Страница 12 из 15
Когда все вернулись к работе, к Дарнику украдкой приблизился Ширяй:
– Почему ты это сделал?
– Потому что я не хотел, чтобы вы дрались.
– А кто ты такой, чтобы запрещать нам драться?
– Я разве запрещал? – усмехнулся князь. – Я же не сказал ни одного слова?
– Ты всегда теперь будешь так делать?
– Ты хочешь указывать, что мне можно делать, а чего нельзя?..
Но не все шло по задуманному. С первых же дней несколько человек пытались заговорить с ним о совместном побеге. Сначала князь отмолчался из простой осторожности, а позже понял, что чутье его не подвело: в небольшом отряде гребцов полно было доносчиков и тайных подстрекателей.
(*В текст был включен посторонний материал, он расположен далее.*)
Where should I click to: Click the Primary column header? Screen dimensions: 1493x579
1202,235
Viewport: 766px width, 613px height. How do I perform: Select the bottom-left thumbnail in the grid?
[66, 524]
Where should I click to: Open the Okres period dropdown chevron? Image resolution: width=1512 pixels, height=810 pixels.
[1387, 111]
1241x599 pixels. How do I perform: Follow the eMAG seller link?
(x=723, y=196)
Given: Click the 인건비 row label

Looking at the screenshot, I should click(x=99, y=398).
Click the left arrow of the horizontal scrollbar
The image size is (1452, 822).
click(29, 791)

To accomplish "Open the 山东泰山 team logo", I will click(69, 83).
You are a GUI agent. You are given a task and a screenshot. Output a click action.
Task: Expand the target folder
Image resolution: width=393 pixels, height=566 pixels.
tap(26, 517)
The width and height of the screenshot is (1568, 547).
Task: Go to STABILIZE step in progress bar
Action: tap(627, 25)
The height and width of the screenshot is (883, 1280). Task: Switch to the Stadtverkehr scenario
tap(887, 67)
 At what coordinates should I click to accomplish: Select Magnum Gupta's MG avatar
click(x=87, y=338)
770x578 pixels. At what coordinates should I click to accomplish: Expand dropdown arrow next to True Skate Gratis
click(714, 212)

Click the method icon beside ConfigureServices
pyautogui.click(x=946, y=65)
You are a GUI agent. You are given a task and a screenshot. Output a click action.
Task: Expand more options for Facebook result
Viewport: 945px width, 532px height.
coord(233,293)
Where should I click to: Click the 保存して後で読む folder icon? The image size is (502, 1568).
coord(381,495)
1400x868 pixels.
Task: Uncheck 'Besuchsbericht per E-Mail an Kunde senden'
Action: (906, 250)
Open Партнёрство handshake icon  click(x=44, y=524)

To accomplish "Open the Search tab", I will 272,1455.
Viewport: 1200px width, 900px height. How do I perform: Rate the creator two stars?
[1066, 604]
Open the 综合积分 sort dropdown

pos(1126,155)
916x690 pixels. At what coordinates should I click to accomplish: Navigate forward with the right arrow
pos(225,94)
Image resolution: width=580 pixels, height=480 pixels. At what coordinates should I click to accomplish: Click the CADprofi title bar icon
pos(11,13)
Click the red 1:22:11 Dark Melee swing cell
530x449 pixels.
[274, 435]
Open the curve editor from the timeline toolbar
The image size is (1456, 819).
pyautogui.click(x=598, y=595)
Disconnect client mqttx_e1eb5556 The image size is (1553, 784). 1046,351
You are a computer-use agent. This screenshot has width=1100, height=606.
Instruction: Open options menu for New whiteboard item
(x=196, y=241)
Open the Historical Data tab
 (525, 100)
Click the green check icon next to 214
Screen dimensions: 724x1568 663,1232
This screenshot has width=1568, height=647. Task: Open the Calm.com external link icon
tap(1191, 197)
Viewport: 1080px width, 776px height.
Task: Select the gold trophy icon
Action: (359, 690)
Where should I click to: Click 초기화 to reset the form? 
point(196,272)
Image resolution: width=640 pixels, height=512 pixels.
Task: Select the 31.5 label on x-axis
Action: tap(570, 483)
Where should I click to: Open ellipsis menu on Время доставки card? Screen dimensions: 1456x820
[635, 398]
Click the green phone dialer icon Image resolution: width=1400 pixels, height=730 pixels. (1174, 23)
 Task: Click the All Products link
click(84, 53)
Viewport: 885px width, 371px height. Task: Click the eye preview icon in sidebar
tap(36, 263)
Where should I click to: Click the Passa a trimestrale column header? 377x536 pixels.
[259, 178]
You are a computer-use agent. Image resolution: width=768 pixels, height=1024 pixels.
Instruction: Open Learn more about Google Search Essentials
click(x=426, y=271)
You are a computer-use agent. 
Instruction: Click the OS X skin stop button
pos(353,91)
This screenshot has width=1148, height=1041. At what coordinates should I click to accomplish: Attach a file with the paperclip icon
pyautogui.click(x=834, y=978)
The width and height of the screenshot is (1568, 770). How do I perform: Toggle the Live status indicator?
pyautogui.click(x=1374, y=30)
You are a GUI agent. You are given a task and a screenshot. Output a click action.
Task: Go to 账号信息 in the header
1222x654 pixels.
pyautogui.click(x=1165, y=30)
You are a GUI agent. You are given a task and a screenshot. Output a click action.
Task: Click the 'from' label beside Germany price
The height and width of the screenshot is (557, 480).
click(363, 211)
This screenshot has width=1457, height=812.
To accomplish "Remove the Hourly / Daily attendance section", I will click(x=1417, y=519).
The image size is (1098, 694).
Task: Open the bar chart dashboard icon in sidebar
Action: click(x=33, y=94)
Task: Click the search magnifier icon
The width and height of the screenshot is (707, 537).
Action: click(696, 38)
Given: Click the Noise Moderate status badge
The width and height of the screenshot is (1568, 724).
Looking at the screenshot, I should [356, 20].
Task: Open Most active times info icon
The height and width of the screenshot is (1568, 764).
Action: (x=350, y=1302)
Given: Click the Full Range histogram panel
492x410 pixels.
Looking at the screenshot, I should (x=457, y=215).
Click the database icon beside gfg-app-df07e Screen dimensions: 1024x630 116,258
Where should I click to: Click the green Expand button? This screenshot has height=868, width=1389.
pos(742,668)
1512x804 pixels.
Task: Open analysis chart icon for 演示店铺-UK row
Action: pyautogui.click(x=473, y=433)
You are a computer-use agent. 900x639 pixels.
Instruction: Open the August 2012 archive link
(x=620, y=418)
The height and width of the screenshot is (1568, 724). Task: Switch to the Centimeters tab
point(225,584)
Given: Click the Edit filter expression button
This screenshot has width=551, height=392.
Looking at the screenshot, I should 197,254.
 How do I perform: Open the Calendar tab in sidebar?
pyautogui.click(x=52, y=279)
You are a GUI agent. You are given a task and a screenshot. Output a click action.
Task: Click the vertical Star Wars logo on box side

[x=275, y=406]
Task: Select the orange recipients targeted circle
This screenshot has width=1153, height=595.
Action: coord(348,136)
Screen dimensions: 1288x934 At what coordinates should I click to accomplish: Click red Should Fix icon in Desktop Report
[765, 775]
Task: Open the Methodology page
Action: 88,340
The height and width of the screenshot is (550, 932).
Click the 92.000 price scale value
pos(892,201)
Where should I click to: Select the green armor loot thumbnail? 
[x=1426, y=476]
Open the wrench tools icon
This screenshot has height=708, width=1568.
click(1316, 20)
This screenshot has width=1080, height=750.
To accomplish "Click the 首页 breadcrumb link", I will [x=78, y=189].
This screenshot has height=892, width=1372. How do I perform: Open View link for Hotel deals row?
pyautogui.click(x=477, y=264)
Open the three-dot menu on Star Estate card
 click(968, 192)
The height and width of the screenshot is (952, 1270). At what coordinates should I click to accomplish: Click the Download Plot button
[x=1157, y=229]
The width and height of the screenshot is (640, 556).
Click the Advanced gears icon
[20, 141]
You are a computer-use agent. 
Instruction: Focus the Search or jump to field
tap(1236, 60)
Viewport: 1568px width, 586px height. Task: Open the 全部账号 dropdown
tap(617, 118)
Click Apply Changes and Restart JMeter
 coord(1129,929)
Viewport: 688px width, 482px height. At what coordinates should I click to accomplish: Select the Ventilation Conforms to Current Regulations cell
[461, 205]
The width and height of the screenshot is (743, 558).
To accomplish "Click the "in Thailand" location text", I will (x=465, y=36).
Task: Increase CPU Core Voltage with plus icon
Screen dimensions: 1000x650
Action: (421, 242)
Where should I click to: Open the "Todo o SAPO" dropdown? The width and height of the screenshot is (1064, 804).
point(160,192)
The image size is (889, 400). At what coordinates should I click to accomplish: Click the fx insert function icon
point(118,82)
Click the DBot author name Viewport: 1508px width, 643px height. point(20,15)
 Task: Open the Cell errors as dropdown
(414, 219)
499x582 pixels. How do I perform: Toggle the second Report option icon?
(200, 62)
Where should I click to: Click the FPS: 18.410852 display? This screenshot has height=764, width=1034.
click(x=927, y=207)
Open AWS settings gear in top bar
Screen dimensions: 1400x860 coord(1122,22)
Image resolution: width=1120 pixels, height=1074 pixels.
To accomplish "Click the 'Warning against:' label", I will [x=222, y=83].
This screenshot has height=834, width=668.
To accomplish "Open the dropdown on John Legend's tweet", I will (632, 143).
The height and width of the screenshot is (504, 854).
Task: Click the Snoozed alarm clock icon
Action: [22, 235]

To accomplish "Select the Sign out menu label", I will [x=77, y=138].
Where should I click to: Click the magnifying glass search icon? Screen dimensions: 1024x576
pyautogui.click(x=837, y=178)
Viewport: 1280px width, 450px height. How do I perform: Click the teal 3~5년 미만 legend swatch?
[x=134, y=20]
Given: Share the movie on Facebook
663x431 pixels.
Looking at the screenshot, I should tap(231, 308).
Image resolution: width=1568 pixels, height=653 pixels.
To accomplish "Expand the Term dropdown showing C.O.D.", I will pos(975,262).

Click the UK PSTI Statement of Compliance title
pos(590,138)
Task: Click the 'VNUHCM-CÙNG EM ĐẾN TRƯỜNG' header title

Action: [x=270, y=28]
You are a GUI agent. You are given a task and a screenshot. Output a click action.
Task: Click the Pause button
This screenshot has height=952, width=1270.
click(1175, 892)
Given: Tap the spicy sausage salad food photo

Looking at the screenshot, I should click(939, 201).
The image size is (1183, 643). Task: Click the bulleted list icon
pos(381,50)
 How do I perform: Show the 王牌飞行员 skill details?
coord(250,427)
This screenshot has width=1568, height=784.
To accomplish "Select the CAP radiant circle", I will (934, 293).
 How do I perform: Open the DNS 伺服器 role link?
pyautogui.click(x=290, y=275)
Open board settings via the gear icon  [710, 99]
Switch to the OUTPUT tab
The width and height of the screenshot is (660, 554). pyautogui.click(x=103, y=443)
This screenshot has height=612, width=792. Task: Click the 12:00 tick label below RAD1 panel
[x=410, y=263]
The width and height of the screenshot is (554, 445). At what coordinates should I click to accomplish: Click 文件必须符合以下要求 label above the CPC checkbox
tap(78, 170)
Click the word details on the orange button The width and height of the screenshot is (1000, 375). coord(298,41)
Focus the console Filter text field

Пришлось поэтому отказаться от прямого сколачивания боевой ватаги, тем более что перед Дарником уже замаячила другая, более соблазнительная, цель.
Их декархию гребцов послали на бирему перекладывать сместившийся на один борт балласт, и князь тотчас же по уши влюбился в сей ромейский корабль. Самое удивительное, что ему уже приходилось плавать на более крупных дромонах, и ничего подобного он там никогда не испытывал: ну пятикратно увеличенная словенская лодия, ну сифоны с ромейским огнем, ну отдельные каютки для иларха дромона и навклира.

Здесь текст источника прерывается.